The Chinese accepts shitty air and water, because for them, the alternative is starvation or close to it. As they grow richer, they’ll want their immediate surroundings cleaned up as well. They’re not genetically predisposed to tolerate pollution better than Americans, after all. At least not tat I’m aware of. Unless their narrower eyes are an adoption for seeing better in smog or something.
Pay attention, please. What I said was — look at the cost/benefit ratio. Clean air and clean water are benefits we all are willing to pay for. But many regulations impose big costs for no appreciable benefits. And there are lots of regulations which conflict with other regulations — businesses have closed down because they physically cannot comply with conflicting regulation.

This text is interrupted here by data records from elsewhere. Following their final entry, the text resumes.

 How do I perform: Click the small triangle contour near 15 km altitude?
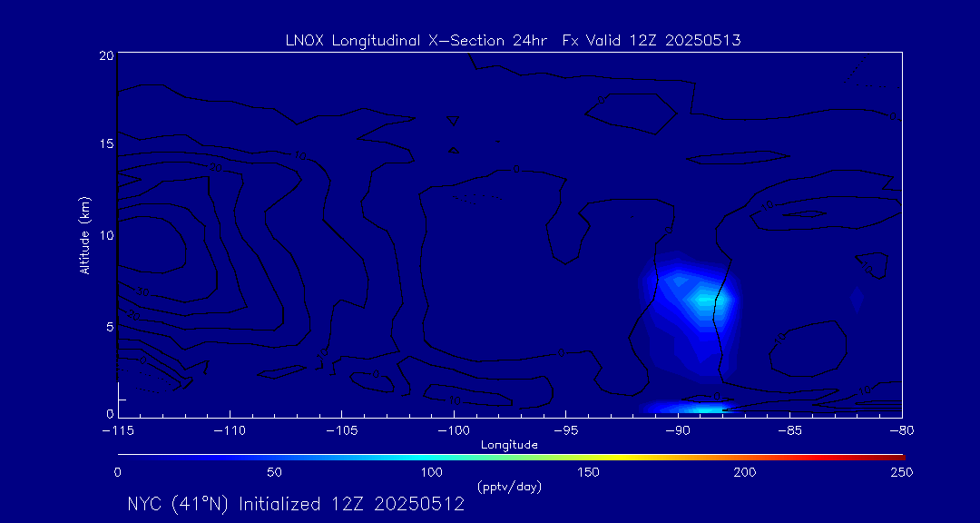pyautogui.click(x=455, y=150)
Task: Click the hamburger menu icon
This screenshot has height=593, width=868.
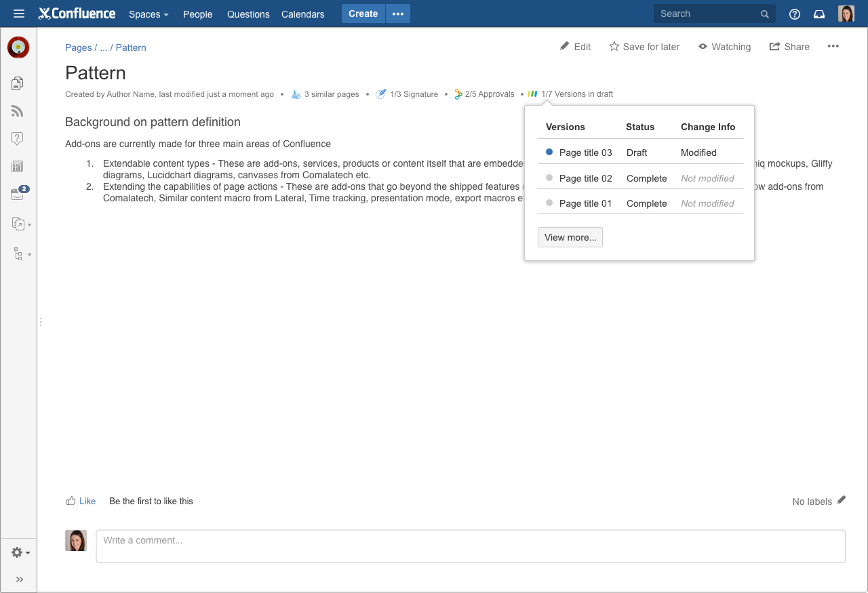Action: point(19,14)
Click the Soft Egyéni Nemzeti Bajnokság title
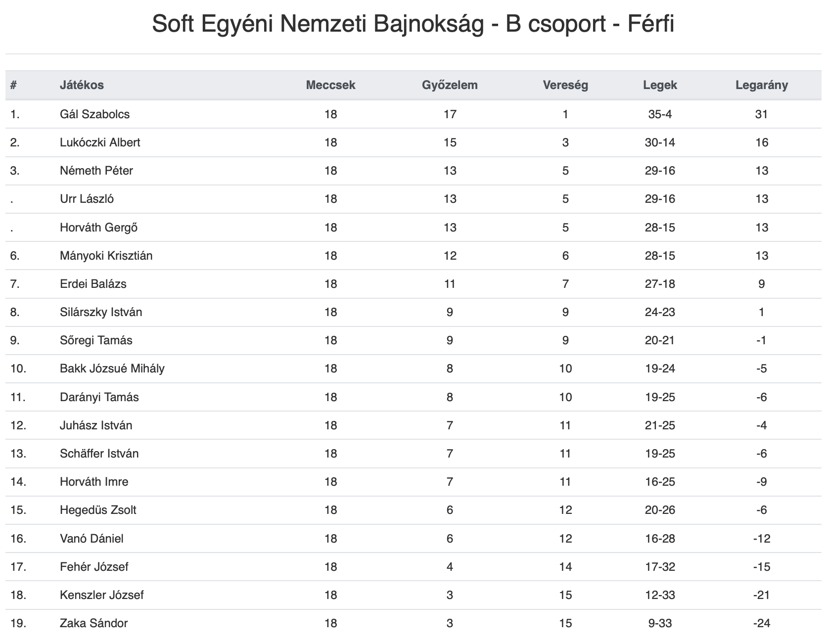The width and height of the screenshot is (828, 644). coord(414,24)
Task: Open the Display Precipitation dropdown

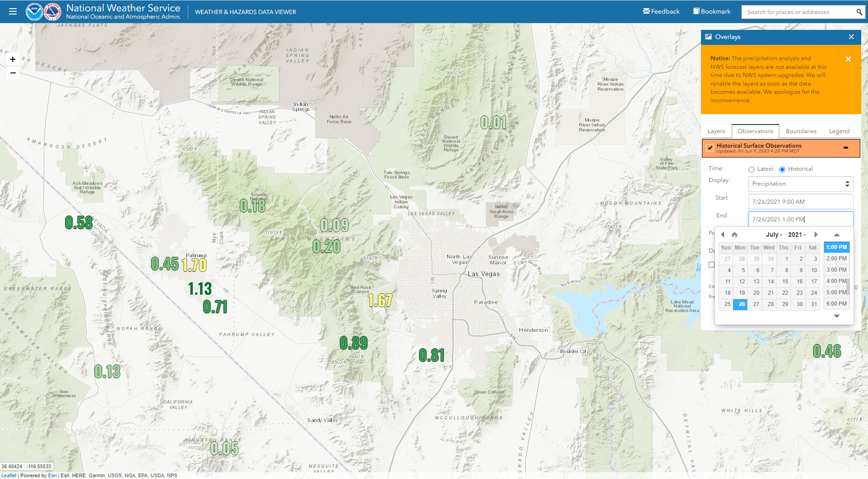Action: coord(800,184)
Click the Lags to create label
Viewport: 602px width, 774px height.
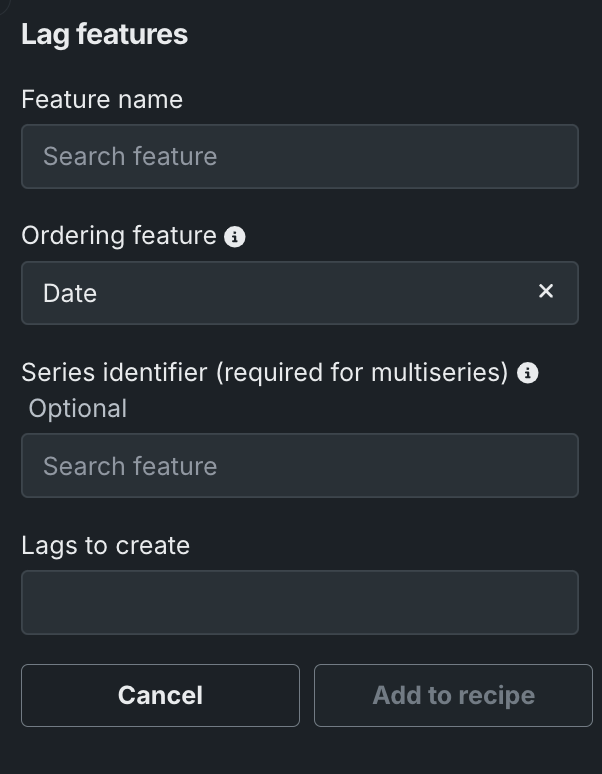click(x=105, y=545)
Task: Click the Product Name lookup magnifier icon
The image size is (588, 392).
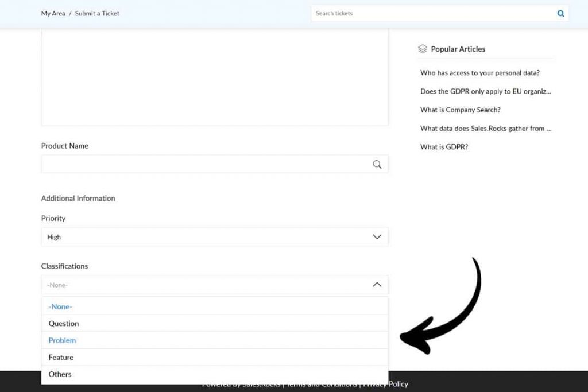Action: tap(377, 164)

We need common sense, not emotion.
And the Social Justice Warriors need to look in the mirror. Why do they make poor people in China live in a polluted environment, just so they can buy cheap imports in the West? SJWs are more hypocritical than 19th Century slave owners.
Where do you see SJWs making “poor people” in China suffer? The Chinese know their own situation better than AWNs (American White Nationalists) and have decided the economic benefits outweigh the costs. As Stuki points out they will improve conditions as they get richer. If you look at America’s own development we went through the same.
Mish, are you going to ignore Whelan’s retraction?
This? “I made an appalling and inexcusable mistake of judgment in posting the tweet thread in a way that identified Kavanaugh’s Georgetown Prep classmate. I take full responsibility for that mistake, and I deeply apologize for it. I realize that does not undo the mistake.”